In the material below, print the part that opens with the line containing "Click checkmark icon" and closes with the line containing "pos(423,108)", without any changes. Include both of those lines and leave the pictures out.
— Start of EXTRACTED INFORMATION —
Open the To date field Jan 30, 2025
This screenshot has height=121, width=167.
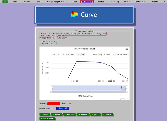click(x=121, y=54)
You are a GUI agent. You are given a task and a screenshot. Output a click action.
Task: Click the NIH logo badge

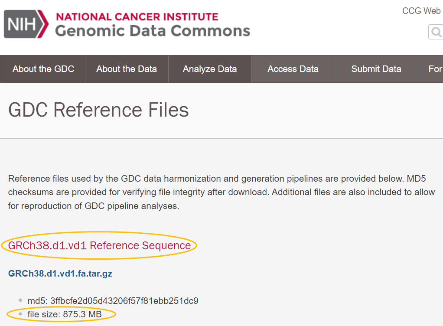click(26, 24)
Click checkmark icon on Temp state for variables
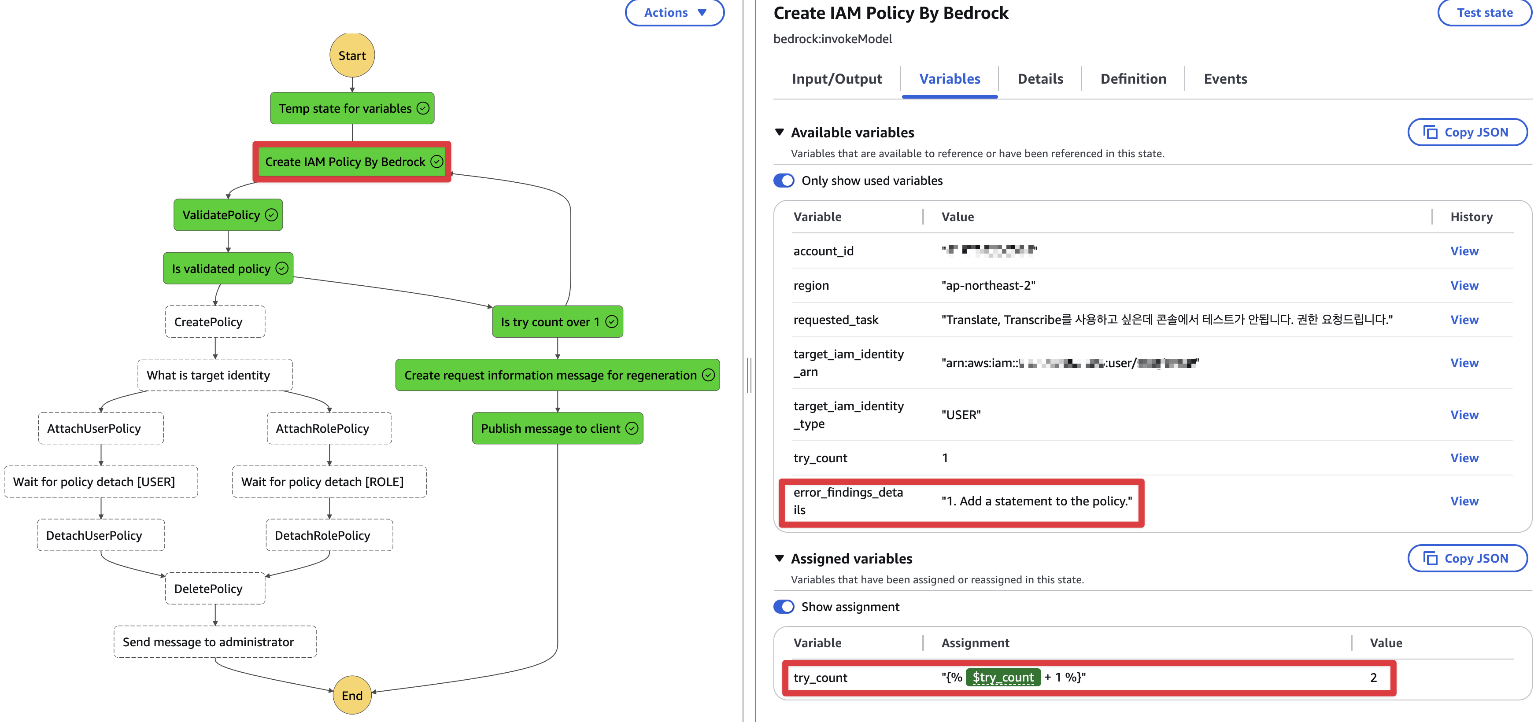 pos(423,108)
— End of EXTRACTED INFORMATION —
— Start of EXTRACTED INFORMATION —
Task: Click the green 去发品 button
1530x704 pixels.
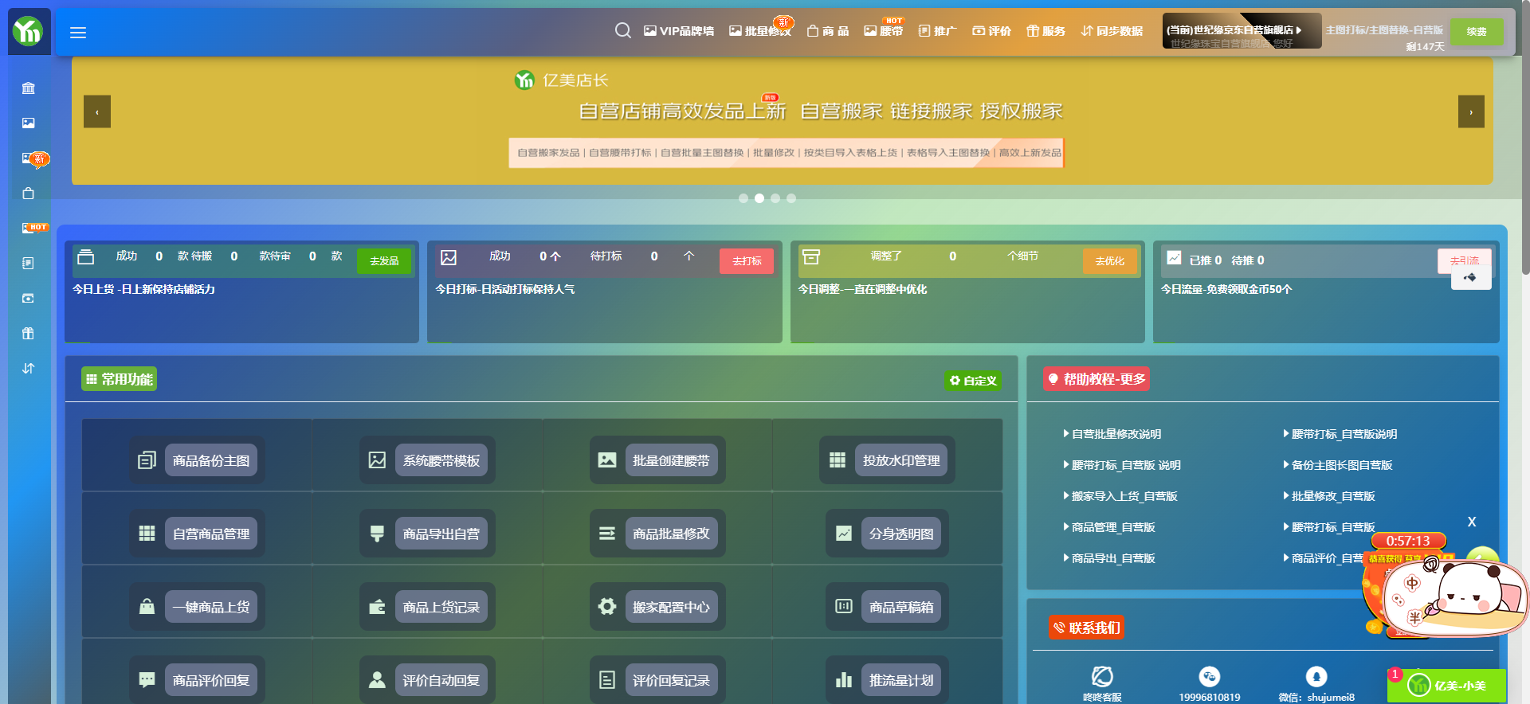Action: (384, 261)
— End of EXTRACTED INFORMATION —
— Start of EXTRACTED INFORMATION —
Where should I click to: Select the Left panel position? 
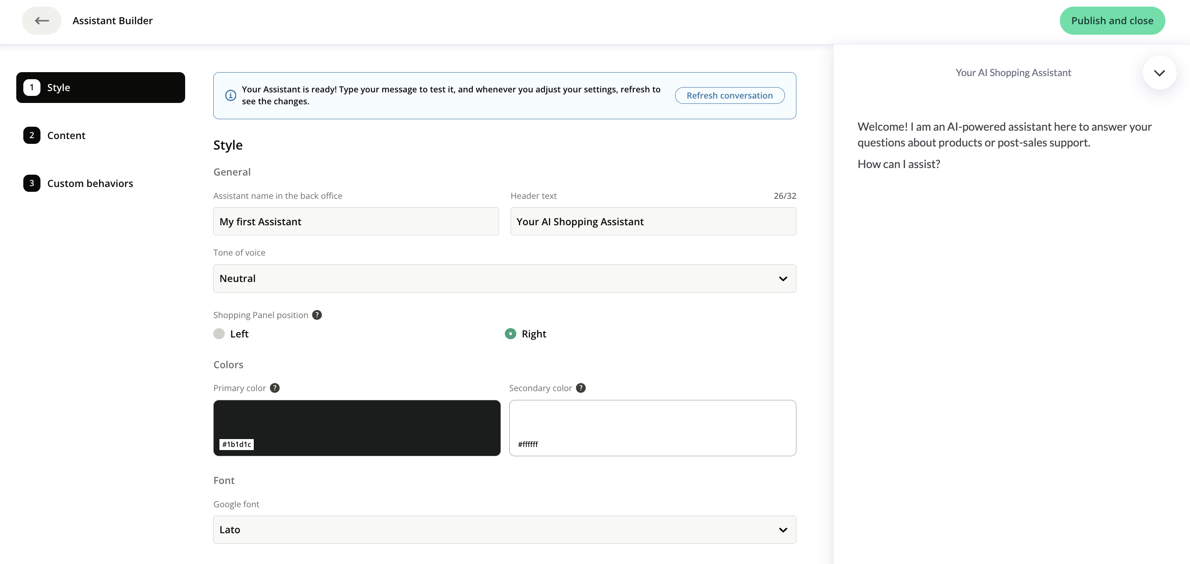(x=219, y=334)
— End of EXTRACTED INFORMATION —
EXPECTED ANSWER:
Click checkmark icon on Temp state for variables
 pos(423,108)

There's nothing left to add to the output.